START TASK MATERIAL

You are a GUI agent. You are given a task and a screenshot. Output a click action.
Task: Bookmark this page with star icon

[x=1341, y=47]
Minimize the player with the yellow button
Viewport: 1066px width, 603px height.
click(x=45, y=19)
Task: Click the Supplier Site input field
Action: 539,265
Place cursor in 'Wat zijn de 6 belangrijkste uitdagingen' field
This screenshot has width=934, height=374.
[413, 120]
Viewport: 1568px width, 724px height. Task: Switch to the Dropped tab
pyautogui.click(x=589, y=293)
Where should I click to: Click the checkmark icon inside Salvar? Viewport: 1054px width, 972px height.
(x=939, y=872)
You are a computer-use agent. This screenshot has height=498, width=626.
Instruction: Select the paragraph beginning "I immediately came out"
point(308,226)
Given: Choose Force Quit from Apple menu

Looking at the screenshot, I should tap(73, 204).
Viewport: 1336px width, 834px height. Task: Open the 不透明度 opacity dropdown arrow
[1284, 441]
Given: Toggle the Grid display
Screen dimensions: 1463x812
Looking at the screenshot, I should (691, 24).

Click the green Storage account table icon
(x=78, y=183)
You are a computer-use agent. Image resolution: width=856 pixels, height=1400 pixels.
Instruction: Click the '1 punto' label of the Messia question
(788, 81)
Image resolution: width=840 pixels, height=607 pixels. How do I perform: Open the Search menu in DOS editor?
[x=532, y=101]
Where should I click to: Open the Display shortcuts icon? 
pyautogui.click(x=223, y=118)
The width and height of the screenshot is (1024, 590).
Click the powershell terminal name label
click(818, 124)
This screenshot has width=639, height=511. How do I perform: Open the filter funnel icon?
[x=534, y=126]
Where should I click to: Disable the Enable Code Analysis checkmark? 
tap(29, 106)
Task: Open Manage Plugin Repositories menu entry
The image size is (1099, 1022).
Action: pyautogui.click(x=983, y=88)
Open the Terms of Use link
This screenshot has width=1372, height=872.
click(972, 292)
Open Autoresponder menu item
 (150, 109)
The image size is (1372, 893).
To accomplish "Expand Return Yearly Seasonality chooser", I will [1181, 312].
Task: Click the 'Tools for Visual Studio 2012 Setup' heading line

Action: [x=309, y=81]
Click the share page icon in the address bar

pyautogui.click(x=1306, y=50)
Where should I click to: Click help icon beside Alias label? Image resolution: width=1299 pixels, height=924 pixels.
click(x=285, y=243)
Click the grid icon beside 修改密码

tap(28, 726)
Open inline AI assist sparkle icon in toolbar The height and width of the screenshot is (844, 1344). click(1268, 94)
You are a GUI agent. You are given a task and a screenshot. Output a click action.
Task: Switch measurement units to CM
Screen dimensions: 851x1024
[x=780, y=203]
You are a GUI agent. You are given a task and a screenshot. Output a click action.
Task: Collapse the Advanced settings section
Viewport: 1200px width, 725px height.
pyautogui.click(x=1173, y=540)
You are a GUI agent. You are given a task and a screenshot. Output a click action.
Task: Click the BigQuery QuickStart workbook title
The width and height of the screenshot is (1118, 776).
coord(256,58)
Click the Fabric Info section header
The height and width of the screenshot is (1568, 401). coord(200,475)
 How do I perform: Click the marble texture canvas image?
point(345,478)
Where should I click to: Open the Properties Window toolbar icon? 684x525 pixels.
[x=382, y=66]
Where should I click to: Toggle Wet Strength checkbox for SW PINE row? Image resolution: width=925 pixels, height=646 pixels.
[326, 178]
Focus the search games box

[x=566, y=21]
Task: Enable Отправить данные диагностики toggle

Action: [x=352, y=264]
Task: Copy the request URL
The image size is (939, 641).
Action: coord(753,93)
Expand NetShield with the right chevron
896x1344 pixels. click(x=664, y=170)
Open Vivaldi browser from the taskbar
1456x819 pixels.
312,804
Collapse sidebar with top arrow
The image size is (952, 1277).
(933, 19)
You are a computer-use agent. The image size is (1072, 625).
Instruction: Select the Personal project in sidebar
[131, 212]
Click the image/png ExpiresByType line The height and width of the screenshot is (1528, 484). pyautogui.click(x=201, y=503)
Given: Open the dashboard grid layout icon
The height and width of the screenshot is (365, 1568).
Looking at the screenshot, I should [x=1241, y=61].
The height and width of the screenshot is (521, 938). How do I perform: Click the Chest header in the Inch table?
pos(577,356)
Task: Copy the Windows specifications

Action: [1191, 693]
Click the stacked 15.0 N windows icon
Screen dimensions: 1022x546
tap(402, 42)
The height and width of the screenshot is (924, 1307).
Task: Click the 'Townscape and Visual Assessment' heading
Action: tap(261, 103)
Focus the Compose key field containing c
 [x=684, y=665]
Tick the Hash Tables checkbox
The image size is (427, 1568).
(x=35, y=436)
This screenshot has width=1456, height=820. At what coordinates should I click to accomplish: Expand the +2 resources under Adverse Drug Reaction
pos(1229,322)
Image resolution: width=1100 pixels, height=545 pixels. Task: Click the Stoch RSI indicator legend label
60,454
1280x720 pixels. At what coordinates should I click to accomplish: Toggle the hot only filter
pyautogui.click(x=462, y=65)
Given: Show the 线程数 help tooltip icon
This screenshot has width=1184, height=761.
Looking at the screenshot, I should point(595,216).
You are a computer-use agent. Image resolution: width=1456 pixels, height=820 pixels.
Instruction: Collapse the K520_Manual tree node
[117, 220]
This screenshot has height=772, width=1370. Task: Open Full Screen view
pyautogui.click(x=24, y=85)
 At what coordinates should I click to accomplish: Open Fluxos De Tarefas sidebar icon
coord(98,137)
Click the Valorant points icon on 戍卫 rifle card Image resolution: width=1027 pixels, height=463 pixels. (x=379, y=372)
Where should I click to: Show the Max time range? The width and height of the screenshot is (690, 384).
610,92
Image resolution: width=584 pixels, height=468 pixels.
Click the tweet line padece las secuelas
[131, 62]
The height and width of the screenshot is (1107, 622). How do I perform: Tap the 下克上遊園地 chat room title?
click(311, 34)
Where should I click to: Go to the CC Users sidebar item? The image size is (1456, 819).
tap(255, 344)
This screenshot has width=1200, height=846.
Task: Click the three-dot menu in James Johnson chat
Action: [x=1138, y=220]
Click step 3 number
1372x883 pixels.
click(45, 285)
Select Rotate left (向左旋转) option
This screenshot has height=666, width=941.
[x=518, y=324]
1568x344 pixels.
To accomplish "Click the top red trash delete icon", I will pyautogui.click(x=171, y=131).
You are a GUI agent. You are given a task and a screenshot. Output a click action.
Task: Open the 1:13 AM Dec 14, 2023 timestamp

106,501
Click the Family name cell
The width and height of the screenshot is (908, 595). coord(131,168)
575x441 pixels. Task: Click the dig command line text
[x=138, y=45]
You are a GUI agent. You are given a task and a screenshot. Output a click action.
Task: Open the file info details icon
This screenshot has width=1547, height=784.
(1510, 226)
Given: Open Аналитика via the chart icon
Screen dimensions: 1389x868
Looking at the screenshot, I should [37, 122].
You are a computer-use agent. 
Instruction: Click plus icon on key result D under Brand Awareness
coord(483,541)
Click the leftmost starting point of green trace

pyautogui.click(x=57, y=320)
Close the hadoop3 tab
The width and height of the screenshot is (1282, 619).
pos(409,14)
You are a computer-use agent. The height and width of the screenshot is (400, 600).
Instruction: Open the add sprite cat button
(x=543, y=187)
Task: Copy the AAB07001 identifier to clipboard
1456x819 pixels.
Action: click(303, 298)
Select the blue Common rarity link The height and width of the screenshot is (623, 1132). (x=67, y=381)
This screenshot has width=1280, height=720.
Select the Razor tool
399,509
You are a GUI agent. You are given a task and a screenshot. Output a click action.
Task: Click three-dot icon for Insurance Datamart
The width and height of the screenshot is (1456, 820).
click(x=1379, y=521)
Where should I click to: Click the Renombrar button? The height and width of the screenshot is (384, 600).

END TASK MATERIAL

• **GIVEN REQUEST**
Copy out all of the data above line for line, with no changes.

• **CORRECT RESULT**
You are a GUI agent. You are given a task and a screenshot. Output a click action.
Task: Bookmark this page with star icon

[x=1341, y=47]
Minimize the player with the yellow button
Viewport: 1066px width, 603px height.
click(x=45, y=19)
Task: Click the Supplier Site input field
Action: 539,265
Place cursor in 'Wat zijn de 6 belangrijkste uitdagingen' field
This screenshot has width=934, height=374.
[413, 120]
Viewport: 1568px width, 724px height. Task: Switch to the Dropped tab
pyautogui.click(x=589, y=293)
Where should I click to: Click the checkmark icon inside Salvar? Viewport: 1054px width, 972px height.
(x=939, y=872)
You are a computer-use agent. This screenshot has height=498, width=626.
Instruction: Select the paragraph beginning "I immediately came out"
point(308,226)
Given: Choose Force Quit from Apple menu

Looking at the screenshot, I should tap(73, 204).
Viewport: 1336px width, 834px height. Task: Open the 不透明度 opacity dropdown arrow
[1284, 441]
Given: Toggle the Grid display
Screen dimensions: 1463x812
Looking at the screenshot, I should (691, 24).

Click the green Storage account table icon
(x=78, y=183)
You are a computer-use agent. Image resolution: width=856 pixels, height=1400 pixels.
Instruction: Click the '1 punto' label of the Messia question
(788, 81)
Image resolution: width=840 pixels, height=607 pixels. How do I perform: Open the Search menu in DOS editor?
[x=532, y=101]
Where should I click to: Open the Display shortcuts icon? 
pyautogui.click(x=223, y=118)
The width and height of the screenshot is (1024, 590).
Click the powershell terminal name label
click(818, 124)
This screenshot has width=639, height=511. How do I perform: Open the filter funnel icon?
[x=534, y=126]
Where should I click to: Disable the Enable Code Analysis checkmark? 
tap(29, 106)
Task: Open Manage Plugin Repositories menu entry
The image size is (1099, 1022).
Action: pyautogui.click(x=983, y=88)
Open the Terms of Use link
This screenshot has width=1372, height=872.
click(972, 292)
Open Autoresponder menu item
 (150, 109)
The image size is (1372, 893).
To accomplish "Expand Return Yearly Seasonality chooser", I will [1181, 312].
Task: Click the 'Tools for Visual Studio 2012 Setup' heading line

Action: [x=309, y=81]
Click the share page icon in the address bar

pyautogui.click(x=1306, y=50)
Where should I click to: Click help icon beside Alias label? Image resolution: width=1299 pixels, height=924 pixels.
click(x=285, y=243)
Click the grid icon beside 修改密码

tap(28, 726)
Open inline AI assist sparkle icon in toolbar The height and width of the screenshot is (844, 1344). click(1268, 94)
You are a GUI agent. You are given a task and a screenshot. Output a click action.
Task: Switch measurement units to CM
Screen dimensions: 851x1024
[x=780, y=203]
You are a GUI agent. You are given a task and a screenshot. Output a click action.
Task: Collapse the Advanced settings section
Viewport: 1200px width, 725px height.
pyautogui.click(x=1173, y=540)
You are a GUI agent. You are given a task and a screenshot. Output a click action.
Task: Click the BigQuery QuickStart workbook title
The width and height of the screenshot is (1118, 776).
coord(256,58)
Click the Fabric Info section header
The height and width of the screenshot is (1568, 401). coord(200,475)
 How do I perform: Click the marble texture canvas image?
point(345,478)
Where should I click to: Open the Properties Window toolbar icon? 684x525 pixels.
[x=382, y=66]
Where should I click to: Toggle Wet Strength checkbox for SW PINE row? Image resolution: width=925 pixels, height=646 pixels.
[326, 178]
Focus the search games box

[x=566, y=21]
Task: Enable Отправить данные диагностики toggle

Action: [x=352, y=264]
Task: Copy the request URL
The image size is (939, 641).
Action: coord(753,93)
Expand NetShield with the right chevron
896x1344 pixels. click(x=664, y=170)
Open Vivaldi browser from the taskbar
1456x819 pixels.
312,804
Collapse sidebar with top arrow
The image size is (952, 1277).
(933, 19)
You are a computer-use agent. The image size is (1072, 625).
Instruction: Select the Personal project in sidebar
[131, 212]
Click the image/png ExpiresByType line The height and width of the screenshot is (1528, 484). pyautogui.click(x=201, y=503)
Given: Open the dashboard grid layout icon
The height and width of the screenshot is (365, 1568).
Looking at the screenshot, I should [x=1241, y=61].
The height and width of the screenshot is (521, 938). How do I perform: Click the Chest header in the Inch table?
pos(577,356)
Task: Copy the Windows specifications

Action: [1191, 693]
Click the stacked 15.0 N windows icon
Screen dimensions: 1022x546
tap(402, 42)
The height and width of the screenshot is (924, 1307).
Task: Click the 'Townscape and Visual Assessment' heading
Action: tap(261, 103)
Focus the Compose key field containing c
 [x=684, y=665]
Tick the Hash Tables checkbox
The image size is (427, 1568).
(x=35, y=436)
This screenshot has width=1456, height=820. At what coordinates should I click to accomplish: Expand the +2 resources under Adverse Drug Reaction
pos(1229,322)
Image resolution: width=1100 pixels, height=545 pixels. Task: Click the Stoch RSI indicator legend label
60,454
1280x720 pixels. At what coordinates should I click to accomplish: Toggle the hot only filter
pyautogui.click(x=462, y=65)
Given: Show the 线程数 help tooltip icon
This screenshot has width=1184, height=761.
Looking at the screenshot, I should point(595,216).
You are a computer-use agent. Image resolution: width=1456 pixels, height=820 pixels.
Instruction: Collapse the K520_Manual tree node
[117, 220]
This screenshot has height=772, width=1370. Task: Open Full Screen view
pyautogui.click(x=24, y=85)
 At what coordinates should I click to accomplish: Open Fluxos De Tarefas sidebar icon
coord(98,137)
Click the Valorant points icon on 戍卫 rifle card Image resolution: width=1027 pixels, height=463 pixels. (x=379, y=372)
Where should I click to: Show the Max time range? The width and height of the screenshot is (690, 384).
610,92
Image resolution: width=584 pixels, height=468 pixels.
Click the tweet line padece las secuelas
[131, 62]
The height and width of the screenshot is (1107, 622). How do I perform: Tap the 下克上遊園地 chat room title?
click(311, 34)
Where should I click to: Go to the CC Users sidebar item? The image size is (1456, 819).
tap(255, 344)
This screenshot has width=1200, height=846.
Task: Click the three-dot menu in James Johnson chat
Action: [x=1138, y=220]
Click step 3 number
1372x883 pixels.
click(45, 285)
Select Rotate left (向左旋转) option
This screenshot has height=666, width=941.
[x=518, y=324]
1568x344 pixels.
To accomplish "Click the top red trash delete icon", I will pyautogui.click(x=171, y=131).
You are a GUI agent. You are given a task and a screenshot. Output a click action.
Task: Open the 1:13 AM Dec 14, 2023 timestamp

106,501
Click the Family name cell
The width and height of the screenshot is (908, 595). coord(131,168)
575x441 pixels. Task: Click the dig command line text
[x=138, y=45]
You are a GUI agent. You are given a task and a screenshot. Output a click action.
Task: Open the file info details icon
This screenshot has width=1547, height=784.
(1510, 226)
Given: Open Аналитика via the chart icon
Screen dimensions: 1389x868
Looking at the screenshot, I should [37, 122].
You are a computer-use agent. 
Instruction: Click plus icon on key result D under Brand Awareness
coord(483,541)
Click the leftmost starting point of green trace

pyautogui.click(x=57, y=320)
Close the hadoop3 tab
The width and height of the screenshot is (1282, 619).
pos(409,14)
You are a computer-use agent. The height and width of the screenshot is (400, 600).
Instruction: Open the add sprite cat button
(x=543, y=187)
Task: Copy the AAB07001 identifier to clipboard
1456x819 pixels.
Action: click(303, 298)
Select the blue Common rarity link The height and width of the screenshot is (623, 1132). (x=67, y=381)
This screenshot has width=1280, height=720.
Select the Razor tool
399,509
You are a GUI agent. You are given a task and a screenshot. Output a click action.
Task: Click three-dot icon for Insurance Datamart
The width and height of the screenshot is (1456, 820).
click(x=1379, y=521)
Where should I click to: Click the Renombrar button? The height and width of the screenshot is (384, 600).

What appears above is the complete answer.